• **Задания**:
[a] Перечислите в отрывке о Герцене и Огареве всех людей, названных по имени или фамилии в абзаце, который начинается словами «В свой черед жизнь Герцена».
[b] Процитируйте отрывок о Герцене и Огареве от слов «В свой черед» до слов «видится с царем.».
[c] Перескажите в виде списка абзац отрывка о Герцене и Огареве, начинающийся словами «Герцен и Огарев клялись», сохранив его основные факты.

• **Отрывок**:
☆ ☆ ☆
Конечно, Огарев является в рассказ не из воды. Но под знаком воды. Герцен по-своему дает себе в этом отчет: «А не странно ли подумать, что, умей Зонненберг плавать или утони он тогда в Москве-реке, <…> я бы и не встретился с Ником…»
Позднее Герцен потеряет в море сына Николая, названного, вероятно, именем друга. Огарев – наследник и впоследствии владелец усадьбы с говорящим названием Белоомут. На склоне жизни Огарев заступит место утопленника-моряка подле его вдовы, которую спасет от лондонской панели.
В свой черед жизнь Герцена, как и его книга, начинается под знаком огня. Младенец вынесен из дома и вывезен с семьей из города, горящего огнем 1812 года. Для этого глава семьи делает невозможное: является к Наполеону. Тот выпускает Яковлевых из Москвы с условием доставить Александру в Петербург письмо о мире. Сначала арестованный приказом Аракчеева, Яковлев исполняет обещание и видится с царем.
Герцен и Огарев клялись в 1827 году, в день неизвестный, на прогулке. Недорослей привезли на Воробьевы горы Яковлев и Карл Иванович. Из Лужников переправлялись через реку в лодке. Это древний, отмеченный на разных картах перевоз подле несуществующей теперь Тихвинской церкви в Лужниках. Как пишет Герцен, переправились «на самом том месте, где казак вытащил из воды Карла Ивановича». Стало быть, гувернер тонул на перевозе.
☆ ☆ ☆
(Записи, взятые из собрания)
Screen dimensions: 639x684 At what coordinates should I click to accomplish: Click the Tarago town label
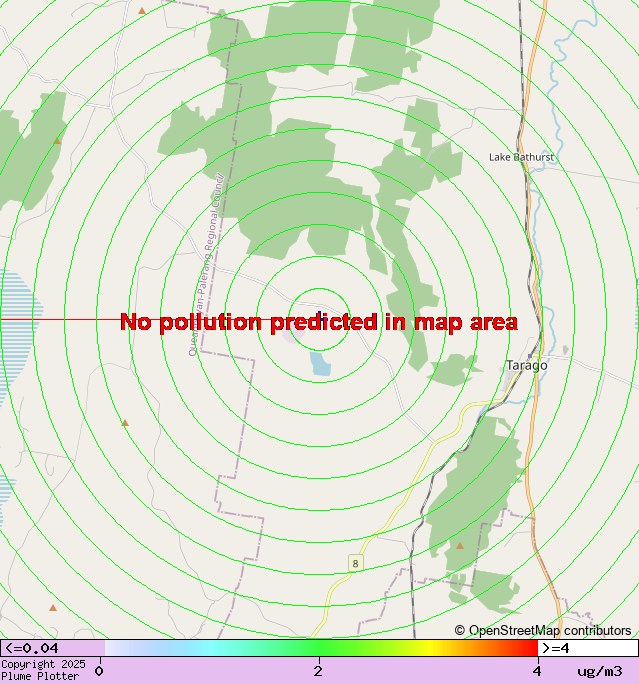click(526, 366)
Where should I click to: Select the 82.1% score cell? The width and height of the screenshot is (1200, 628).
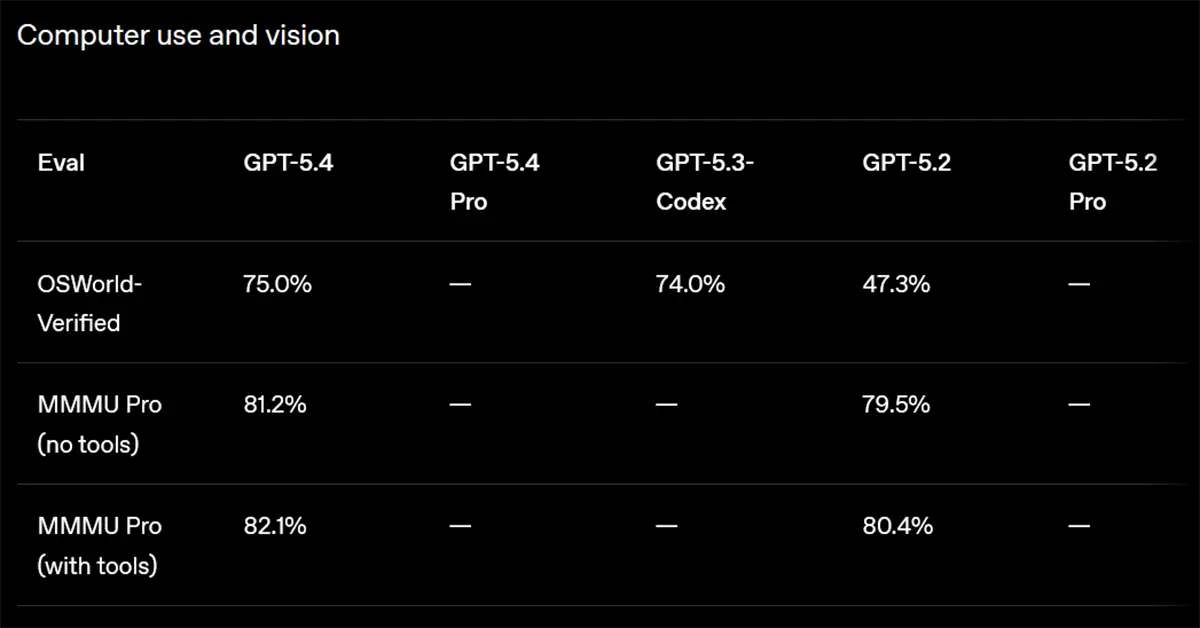274,526
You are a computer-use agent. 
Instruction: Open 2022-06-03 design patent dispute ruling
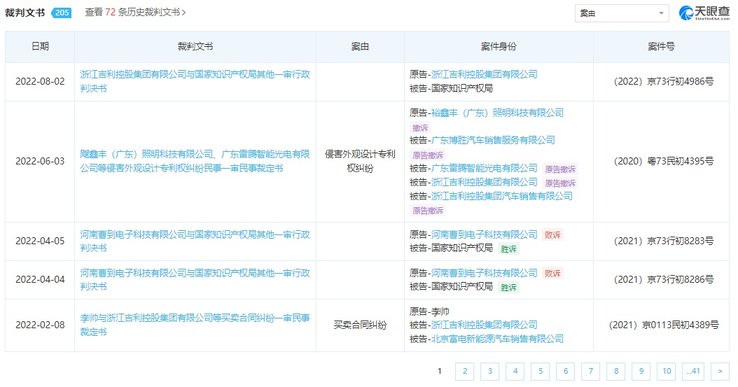[x=195, y=161]
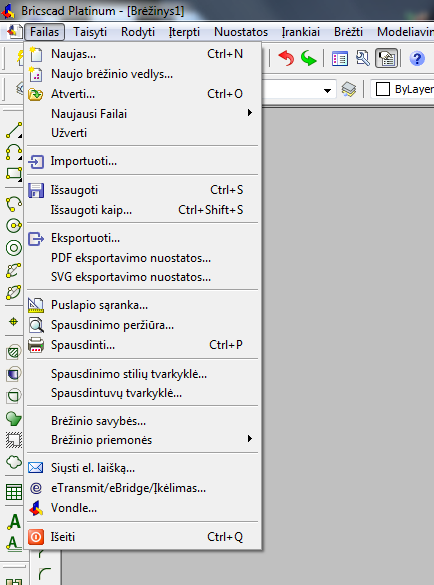Open the ByLayer color swatch box

(x=383, y=90)
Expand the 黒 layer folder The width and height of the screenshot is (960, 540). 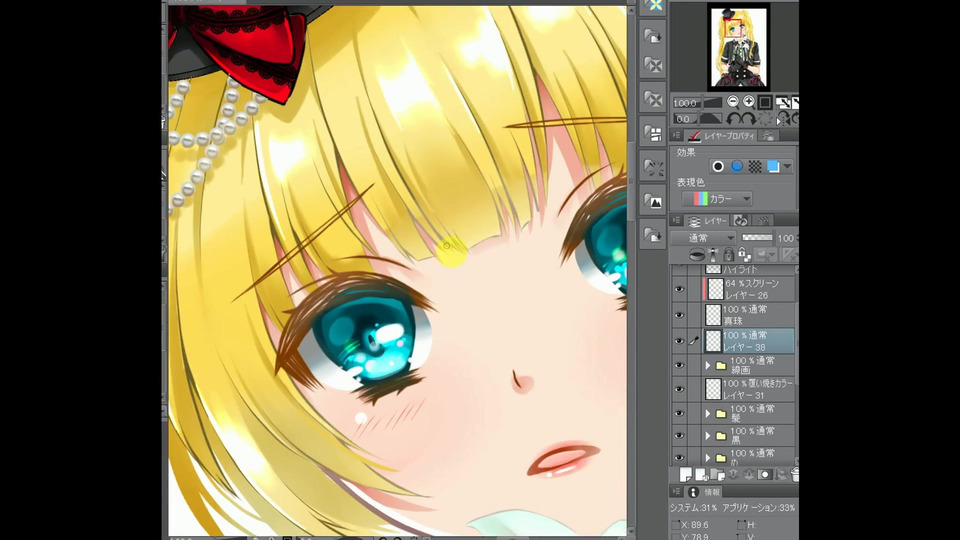(x=708, y=437)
☆ ☆ ☆
• **Ответы к заданиям**:
[a] Герцен, Наполеон, Александр, Аракчеев, Яковлев.

[b]
В свой черед жизнь Герцена, как и его книга, начинается под знаком огня. Младенец вынесен из дома и вывезен с семьей из города, горящего огнем 1812 года. Для этого глава семьи делает невозможное: является к Наполеону. Тот выпускает Яковлевых из Москвы с условием доставить Александру в Петербург письмо о мире. Сначала арестованный приказом Аракчеева, Яковлев исполняет обещание и видится с царем.

[c]
- Герцен и Огарев поклялись в 1827 году на прогулке. Точный день неизвестен.
- На Воробьевы горы их привезли Яковлев и Карл Иванович.
- Из Лужников через реку переправлялись в лодке. Это древний перевоз у ныне несуществующей Тихвинской церкви, отмеченный на разных картах.
- По словам Герцена, переправились на том самом месте, где казак вытащил из воды Карла Ивановича. Значит, гувернер тонул именно на этом перевозе.